SeanLee97/AnglE

Code embeddings

Opened this issue · 7 comments

Is there any information if this is also recommended for extracting embeddings from code snippets? In particular Javascipt and Solidity?

Hi @rragundez , Maybe you can have a try to WhereIsAI/UAE-Code-Large-V1. It was trained using the github-issue-similarity dataset, which contains some javascript code.

angle = AnglE.from_pretrained('WhereIsAI/UAE-Code-Large-V1').cuda()

angle.encode("YOUR CODE")

Let me try it and I'll comment back here the results

It did work but results over solidity code is not very good. thanks.

I am going to try with LLM trained on SOlidity code, but it has GGUF files, how would I use those in this library? for example:

https://huggingface.co/mradermacher/Solidity-Llama3-8b-GGUF

Would this work out of the box just putting the model name as the argument?

Yes. For LLM inference, you can check it document: https://angle.readthedocs.io/en/latest/notes/quickstart.html#infer-llm-based-models

Since this model hasn't been trained on sentence embedding learning, it is recommended to use some prompts to improve performance. You can specify a prompt with angle.encode(..., prompt="Here is a prompt: {text}.").

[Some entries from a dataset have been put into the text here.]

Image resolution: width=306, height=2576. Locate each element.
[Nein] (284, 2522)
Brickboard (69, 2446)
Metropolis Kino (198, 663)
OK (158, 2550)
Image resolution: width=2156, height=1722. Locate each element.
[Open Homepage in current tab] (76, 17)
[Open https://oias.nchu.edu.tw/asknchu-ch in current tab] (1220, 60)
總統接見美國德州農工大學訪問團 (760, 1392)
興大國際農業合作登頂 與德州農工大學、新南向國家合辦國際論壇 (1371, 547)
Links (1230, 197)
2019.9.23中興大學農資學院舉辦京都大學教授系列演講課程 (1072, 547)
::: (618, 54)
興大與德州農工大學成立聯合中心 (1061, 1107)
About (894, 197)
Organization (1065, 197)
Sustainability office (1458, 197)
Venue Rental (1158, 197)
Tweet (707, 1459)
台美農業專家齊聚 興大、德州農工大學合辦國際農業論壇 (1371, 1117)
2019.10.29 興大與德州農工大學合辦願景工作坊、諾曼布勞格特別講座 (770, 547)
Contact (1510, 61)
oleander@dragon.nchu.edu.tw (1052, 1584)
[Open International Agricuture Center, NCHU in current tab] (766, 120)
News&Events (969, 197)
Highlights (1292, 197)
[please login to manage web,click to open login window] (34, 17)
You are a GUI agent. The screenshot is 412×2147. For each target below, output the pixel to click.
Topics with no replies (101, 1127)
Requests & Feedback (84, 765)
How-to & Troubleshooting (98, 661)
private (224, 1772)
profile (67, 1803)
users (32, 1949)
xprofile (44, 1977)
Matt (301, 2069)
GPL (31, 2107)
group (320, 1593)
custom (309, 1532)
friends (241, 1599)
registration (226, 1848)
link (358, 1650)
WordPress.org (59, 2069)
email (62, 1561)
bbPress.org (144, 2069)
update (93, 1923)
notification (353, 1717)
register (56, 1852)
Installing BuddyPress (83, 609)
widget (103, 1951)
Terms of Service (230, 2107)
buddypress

Yes. For LLM inference, you can check it document: https://angle.readthedocs.io/en/latest/notes/quickstart.html#infer-llm-based-models

Since this model hasn't been trained on sentence embedding learning, it is recommended to use some prompts to improve performance. You can specify a prompt with angle.encode(..., prompt="Here is a prompt: {text}.").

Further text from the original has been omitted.